▸ Task instructions: For the data below, restate word for word only the lines from the line containing "1400x848 pixels." through the line containing "Click the A Date", both ends included.

Exercise materials: Begin

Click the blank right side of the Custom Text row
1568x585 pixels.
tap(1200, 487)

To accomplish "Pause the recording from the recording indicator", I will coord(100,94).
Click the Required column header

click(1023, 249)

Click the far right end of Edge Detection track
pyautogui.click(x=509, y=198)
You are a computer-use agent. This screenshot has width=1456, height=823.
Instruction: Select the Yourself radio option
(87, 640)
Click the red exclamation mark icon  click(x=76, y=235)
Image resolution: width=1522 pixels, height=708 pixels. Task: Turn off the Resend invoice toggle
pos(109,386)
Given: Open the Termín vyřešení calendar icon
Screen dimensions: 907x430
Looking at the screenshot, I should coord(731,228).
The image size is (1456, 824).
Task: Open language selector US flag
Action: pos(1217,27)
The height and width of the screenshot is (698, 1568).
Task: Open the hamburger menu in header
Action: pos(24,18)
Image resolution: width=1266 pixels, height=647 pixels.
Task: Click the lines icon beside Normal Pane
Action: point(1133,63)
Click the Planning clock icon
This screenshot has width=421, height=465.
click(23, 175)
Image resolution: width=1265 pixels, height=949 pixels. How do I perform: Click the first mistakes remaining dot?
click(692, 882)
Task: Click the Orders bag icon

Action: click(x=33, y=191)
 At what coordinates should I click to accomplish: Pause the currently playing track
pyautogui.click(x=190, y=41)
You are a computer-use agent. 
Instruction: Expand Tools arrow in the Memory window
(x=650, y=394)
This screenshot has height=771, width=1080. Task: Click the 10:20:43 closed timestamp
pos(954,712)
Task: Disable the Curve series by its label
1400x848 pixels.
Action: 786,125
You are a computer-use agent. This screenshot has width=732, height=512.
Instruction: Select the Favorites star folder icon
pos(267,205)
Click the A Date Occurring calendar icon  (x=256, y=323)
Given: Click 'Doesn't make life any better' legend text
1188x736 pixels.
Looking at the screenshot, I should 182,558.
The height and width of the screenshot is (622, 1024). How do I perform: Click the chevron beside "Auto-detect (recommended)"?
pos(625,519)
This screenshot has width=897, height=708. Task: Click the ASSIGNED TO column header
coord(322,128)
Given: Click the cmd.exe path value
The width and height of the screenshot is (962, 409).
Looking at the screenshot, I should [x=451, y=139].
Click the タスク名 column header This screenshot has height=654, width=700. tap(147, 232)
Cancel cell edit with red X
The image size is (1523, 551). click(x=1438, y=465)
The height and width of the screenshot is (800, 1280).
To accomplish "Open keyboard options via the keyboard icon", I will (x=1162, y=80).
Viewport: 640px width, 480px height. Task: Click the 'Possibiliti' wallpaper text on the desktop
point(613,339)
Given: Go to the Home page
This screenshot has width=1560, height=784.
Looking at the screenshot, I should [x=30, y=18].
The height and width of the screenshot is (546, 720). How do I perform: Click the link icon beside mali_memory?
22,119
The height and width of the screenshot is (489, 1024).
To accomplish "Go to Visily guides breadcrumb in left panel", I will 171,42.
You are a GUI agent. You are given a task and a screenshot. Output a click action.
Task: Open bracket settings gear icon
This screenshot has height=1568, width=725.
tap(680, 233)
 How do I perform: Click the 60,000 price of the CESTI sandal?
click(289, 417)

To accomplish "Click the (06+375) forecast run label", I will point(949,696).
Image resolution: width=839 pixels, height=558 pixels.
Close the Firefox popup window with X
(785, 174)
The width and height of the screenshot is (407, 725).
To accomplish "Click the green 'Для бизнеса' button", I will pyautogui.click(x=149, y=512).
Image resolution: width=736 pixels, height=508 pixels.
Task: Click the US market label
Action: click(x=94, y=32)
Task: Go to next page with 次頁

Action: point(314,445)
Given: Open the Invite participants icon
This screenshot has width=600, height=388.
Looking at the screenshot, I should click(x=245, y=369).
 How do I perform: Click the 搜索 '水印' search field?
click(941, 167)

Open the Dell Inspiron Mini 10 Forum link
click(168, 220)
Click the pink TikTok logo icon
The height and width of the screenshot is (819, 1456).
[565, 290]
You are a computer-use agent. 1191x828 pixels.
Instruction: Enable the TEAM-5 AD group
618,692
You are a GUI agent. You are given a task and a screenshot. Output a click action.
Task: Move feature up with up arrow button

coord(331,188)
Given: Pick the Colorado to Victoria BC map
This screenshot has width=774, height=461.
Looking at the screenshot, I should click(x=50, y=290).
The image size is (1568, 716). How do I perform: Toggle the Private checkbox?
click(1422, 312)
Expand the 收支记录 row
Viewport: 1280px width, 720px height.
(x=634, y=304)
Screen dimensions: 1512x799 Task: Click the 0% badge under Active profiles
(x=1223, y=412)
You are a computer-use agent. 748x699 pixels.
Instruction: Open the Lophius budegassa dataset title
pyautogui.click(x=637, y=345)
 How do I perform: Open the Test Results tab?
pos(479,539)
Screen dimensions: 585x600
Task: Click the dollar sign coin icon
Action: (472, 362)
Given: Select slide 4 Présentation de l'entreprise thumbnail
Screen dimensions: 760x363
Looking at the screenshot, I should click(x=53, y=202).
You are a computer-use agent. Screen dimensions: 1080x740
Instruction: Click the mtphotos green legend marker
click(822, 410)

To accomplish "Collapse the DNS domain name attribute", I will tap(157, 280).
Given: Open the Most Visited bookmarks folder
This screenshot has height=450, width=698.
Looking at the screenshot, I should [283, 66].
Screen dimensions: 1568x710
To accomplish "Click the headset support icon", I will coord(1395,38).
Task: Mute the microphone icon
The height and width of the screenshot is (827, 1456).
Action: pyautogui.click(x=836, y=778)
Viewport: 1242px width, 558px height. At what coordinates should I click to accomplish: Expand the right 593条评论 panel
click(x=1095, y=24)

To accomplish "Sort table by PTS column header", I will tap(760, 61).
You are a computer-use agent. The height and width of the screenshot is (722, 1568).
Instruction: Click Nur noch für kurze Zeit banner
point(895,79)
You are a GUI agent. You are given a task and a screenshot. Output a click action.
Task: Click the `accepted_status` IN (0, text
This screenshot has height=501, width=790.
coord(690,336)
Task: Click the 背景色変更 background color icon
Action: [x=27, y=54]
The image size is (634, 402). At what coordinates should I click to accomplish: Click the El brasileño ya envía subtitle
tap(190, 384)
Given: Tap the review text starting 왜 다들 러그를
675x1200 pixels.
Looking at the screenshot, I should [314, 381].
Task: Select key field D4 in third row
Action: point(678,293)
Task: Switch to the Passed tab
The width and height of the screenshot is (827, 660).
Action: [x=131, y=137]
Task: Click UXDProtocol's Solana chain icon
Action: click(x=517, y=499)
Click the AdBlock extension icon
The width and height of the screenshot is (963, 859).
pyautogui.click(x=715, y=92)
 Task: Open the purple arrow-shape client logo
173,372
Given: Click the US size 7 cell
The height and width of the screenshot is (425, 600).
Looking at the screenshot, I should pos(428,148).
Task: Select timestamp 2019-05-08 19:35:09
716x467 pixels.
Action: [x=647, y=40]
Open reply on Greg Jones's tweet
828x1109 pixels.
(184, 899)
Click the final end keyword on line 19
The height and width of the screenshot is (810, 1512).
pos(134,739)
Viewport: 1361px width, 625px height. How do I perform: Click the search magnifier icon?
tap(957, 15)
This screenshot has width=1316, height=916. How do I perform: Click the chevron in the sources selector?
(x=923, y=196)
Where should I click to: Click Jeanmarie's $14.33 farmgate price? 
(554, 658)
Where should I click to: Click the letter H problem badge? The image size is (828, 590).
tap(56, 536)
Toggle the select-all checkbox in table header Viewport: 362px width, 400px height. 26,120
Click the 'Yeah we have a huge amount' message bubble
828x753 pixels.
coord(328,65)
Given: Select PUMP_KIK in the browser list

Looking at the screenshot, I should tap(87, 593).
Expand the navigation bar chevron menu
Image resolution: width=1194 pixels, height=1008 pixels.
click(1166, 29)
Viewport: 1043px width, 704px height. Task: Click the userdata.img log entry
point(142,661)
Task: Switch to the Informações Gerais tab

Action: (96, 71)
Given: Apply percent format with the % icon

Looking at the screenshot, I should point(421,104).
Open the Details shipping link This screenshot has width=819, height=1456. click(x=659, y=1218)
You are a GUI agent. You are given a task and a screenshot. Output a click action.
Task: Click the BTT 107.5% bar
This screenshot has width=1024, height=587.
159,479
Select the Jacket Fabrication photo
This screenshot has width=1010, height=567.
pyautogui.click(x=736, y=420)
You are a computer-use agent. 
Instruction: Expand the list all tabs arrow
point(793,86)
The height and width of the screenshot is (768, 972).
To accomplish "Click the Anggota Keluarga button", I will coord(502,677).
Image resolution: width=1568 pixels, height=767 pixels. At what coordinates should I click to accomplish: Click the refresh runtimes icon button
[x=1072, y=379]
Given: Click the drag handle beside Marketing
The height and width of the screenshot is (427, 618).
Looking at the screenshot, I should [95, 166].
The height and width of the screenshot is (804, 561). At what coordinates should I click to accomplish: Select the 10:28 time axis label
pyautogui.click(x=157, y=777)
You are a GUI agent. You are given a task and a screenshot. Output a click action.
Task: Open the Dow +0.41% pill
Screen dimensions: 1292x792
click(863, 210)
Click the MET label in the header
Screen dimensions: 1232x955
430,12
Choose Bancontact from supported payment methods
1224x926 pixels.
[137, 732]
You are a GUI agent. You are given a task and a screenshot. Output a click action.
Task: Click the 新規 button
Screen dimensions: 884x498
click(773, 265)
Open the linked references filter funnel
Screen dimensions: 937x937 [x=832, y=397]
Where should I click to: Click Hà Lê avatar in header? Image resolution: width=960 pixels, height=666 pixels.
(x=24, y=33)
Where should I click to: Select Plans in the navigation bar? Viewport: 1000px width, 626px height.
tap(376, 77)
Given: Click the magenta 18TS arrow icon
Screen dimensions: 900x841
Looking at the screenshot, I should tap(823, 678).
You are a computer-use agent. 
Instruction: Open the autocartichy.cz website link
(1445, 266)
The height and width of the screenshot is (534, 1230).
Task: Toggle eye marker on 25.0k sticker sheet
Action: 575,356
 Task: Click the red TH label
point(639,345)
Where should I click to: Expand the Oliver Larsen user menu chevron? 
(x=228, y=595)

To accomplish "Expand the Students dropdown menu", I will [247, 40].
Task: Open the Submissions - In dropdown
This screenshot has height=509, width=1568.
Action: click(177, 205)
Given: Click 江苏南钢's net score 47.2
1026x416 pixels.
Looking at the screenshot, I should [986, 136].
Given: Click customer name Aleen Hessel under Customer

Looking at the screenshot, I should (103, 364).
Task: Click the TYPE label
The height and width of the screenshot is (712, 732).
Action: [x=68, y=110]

Exercise materials: End

▸ Task answer:
1400x848 pixels.
Action: 786,125
You are a computer-use agent. This screenshot has width=732, height=512.
Instruction: Select the Favorites star folder icon
pos(267,205)
Click the A Date Occurring calendar icon  (x=256, y=323)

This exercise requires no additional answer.